Video shows Russian diplomats pushing themselves out of North Korea on a railway trolley after COVID-19 restrictions blocked all other forms of travel
- Russian diplomats left North Korea by railway trolley Thursday as there was no other transport out.
- North Korea has strict measures at its border in an attempt to halt the spread of COVID-19.
- The diplomats pushed the trolley over a railway bridge for around a half-mile to reach Russia.
A group of Russian diplomats and their families left North Korea on a railway trolley on Thursday, after the country's ultra-strict COVID-19 lockdown blocked all other routes out.
Images and video from the Russian Foreign Ministry show the embassy employees and their children whooping and waving as they moved the trolley loaded with luggage.

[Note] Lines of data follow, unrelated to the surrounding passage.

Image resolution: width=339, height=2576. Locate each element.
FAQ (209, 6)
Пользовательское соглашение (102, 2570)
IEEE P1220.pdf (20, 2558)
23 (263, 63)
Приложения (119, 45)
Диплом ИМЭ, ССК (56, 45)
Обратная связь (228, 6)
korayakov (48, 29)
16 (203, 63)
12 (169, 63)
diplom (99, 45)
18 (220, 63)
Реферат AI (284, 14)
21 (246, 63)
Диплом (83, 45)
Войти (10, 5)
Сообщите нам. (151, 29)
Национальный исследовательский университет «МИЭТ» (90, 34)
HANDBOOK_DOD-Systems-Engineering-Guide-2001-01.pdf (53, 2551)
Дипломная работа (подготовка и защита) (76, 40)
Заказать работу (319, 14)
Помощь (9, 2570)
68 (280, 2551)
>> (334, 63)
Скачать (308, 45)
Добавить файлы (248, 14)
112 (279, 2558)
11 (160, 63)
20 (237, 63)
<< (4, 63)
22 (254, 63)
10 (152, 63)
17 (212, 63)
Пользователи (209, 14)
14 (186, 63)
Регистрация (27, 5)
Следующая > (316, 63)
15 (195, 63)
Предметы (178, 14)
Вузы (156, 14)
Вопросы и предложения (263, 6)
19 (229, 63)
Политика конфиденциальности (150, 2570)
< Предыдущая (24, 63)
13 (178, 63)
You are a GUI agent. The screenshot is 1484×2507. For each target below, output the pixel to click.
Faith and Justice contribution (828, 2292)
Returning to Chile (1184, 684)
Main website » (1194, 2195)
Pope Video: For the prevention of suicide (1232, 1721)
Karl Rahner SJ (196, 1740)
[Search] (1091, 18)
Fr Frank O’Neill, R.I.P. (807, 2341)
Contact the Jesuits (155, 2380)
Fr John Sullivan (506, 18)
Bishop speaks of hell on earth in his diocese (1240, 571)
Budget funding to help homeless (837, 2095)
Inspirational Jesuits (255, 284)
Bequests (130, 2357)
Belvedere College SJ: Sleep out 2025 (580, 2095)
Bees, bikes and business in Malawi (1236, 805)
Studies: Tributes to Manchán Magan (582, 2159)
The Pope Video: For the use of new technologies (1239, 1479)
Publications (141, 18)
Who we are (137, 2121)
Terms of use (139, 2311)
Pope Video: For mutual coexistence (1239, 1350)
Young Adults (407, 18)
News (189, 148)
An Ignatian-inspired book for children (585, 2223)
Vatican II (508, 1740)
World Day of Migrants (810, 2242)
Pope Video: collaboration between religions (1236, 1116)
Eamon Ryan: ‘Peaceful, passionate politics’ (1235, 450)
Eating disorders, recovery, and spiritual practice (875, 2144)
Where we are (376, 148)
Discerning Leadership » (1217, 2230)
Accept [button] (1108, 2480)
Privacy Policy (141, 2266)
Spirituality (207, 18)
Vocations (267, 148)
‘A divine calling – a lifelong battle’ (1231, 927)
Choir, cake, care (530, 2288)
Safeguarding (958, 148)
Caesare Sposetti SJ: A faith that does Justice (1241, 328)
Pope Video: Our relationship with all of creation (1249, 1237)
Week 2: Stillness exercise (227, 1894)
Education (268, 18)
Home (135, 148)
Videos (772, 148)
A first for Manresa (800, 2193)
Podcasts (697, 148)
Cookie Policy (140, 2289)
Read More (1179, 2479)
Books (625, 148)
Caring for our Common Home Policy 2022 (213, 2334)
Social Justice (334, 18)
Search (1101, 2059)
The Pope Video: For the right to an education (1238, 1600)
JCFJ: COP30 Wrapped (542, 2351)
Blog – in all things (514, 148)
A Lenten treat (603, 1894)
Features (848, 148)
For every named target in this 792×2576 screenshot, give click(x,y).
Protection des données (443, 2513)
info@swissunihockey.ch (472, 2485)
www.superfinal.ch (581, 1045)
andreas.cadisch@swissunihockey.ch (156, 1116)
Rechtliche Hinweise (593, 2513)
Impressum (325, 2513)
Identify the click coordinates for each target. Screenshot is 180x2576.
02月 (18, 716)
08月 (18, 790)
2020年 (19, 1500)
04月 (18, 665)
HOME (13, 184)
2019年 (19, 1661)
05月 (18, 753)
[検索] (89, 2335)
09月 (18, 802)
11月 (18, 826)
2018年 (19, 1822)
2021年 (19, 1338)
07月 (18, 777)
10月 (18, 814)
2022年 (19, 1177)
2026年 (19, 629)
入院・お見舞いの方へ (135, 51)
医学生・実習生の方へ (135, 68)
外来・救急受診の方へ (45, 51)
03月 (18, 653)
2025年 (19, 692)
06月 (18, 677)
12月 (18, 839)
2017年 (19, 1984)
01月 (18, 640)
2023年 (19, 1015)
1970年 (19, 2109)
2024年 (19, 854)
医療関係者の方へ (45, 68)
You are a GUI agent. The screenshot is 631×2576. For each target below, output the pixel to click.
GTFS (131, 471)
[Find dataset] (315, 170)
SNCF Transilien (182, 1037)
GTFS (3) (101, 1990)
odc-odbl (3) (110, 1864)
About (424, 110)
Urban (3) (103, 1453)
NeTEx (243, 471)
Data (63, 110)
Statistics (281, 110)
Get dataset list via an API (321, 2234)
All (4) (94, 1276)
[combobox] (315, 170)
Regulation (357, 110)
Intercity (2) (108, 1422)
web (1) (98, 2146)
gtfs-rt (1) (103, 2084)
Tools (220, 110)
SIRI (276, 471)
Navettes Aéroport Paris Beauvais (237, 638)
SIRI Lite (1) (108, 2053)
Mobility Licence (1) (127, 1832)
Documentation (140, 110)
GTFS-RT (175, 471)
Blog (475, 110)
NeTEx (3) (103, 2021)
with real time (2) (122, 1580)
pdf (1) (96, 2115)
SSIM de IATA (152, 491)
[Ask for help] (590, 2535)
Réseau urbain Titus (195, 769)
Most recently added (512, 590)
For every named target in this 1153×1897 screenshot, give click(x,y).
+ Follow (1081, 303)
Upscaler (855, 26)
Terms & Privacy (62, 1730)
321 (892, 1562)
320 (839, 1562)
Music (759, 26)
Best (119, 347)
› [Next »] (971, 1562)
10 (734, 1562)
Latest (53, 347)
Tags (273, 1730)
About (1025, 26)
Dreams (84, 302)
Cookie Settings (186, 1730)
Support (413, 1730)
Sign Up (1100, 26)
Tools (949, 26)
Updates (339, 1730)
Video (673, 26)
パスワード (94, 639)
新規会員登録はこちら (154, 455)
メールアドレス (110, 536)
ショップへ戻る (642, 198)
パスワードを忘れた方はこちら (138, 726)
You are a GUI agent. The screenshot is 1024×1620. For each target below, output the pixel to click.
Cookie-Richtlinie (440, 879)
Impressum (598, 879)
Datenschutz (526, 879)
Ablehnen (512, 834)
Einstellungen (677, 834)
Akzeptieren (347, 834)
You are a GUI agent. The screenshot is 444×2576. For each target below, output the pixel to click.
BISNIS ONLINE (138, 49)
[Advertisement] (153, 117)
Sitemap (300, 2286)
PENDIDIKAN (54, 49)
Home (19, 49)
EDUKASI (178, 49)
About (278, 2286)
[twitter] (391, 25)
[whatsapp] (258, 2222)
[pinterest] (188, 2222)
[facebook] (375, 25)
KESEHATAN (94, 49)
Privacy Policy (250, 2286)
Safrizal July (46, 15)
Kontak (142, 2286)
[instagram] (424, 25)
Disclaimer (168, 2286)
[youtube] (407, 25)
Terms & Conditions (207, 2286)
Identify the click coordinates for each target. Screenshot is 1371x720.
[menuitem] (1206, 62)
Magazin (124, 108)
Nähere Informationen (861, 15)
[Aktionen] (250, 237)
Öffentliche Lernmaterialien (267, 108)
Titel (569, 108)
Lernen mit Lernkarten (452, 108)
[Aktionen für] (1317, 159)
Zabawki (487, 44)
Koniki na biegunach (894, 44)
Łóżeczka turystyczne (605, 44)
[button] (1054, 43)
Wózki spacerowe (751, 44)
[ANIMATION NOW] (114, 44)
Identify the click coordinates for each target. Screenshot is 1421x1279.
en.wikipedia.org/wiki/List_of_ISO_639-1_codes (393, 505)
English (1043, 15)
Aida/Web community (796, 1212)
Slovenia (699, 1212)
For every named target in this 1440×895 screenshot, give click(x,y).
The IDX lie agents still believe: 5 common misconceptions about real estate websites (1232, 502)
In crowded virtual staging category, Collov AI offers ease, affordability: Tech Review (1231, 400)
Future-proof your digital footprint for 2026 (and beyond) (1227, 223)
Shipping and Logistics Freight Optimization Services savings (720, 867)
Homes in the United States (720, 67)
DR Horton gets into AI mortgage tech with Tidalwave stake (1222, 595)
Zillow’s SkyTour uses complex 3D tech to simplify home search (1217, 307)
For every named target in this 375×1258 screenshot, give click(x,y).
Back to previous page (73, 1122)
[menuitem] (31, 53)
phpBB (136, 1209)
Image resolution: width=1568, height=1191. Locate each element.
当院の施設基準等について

Here is footage posted to Twitter by the Russian newspaper Novaya Gazeta:
North Korea closed its borders with Russia and China on January 22 last year as news of the then-mysterious virus emerged. Since then, the secretive nation has undertaken strict measures to try and prevent the spread of the virus over borders - including blocking international travel.
To leave, the embassy group traveled for 32 hours by train and two hours by bus to reach the border, according to a Russian Foreign Ministry Telegram post.
Then for the last stretch, they pushed themselves for a kilometer (0.6 miles) on the trolley, the ministry said.
"To do this, you need to make a cart in advance, put it on the rails, place things on it, seat the children - and go," read the ministry post. The post credited the embassy's Third Secretary Vladislav Sorokin as the trolley's "engine" - the person who pushed it.
The group crossed on the Druzhby ("Friendship") Bridge over the Tumen river, where Russia and North Korea share a tiny 11-mile border.
They were met on the Russian side by a bus to take them to Vladivostok airport, the ministry post said.
North Korea has imposed severe restrictions at its border since January last year, halting foreign tourism, some international trade, and all civilian forms of transport in and out of the country.
The state has been known to shoot people trying to cross the border without authorization, as the BBC and The Guardian have reported.
North Korea has reported no cases of the virus, and no deaths, and according to Wired, state media characterizes the state's response as "flawless." Analysts believe the true figures are suppressed, the magazine reported.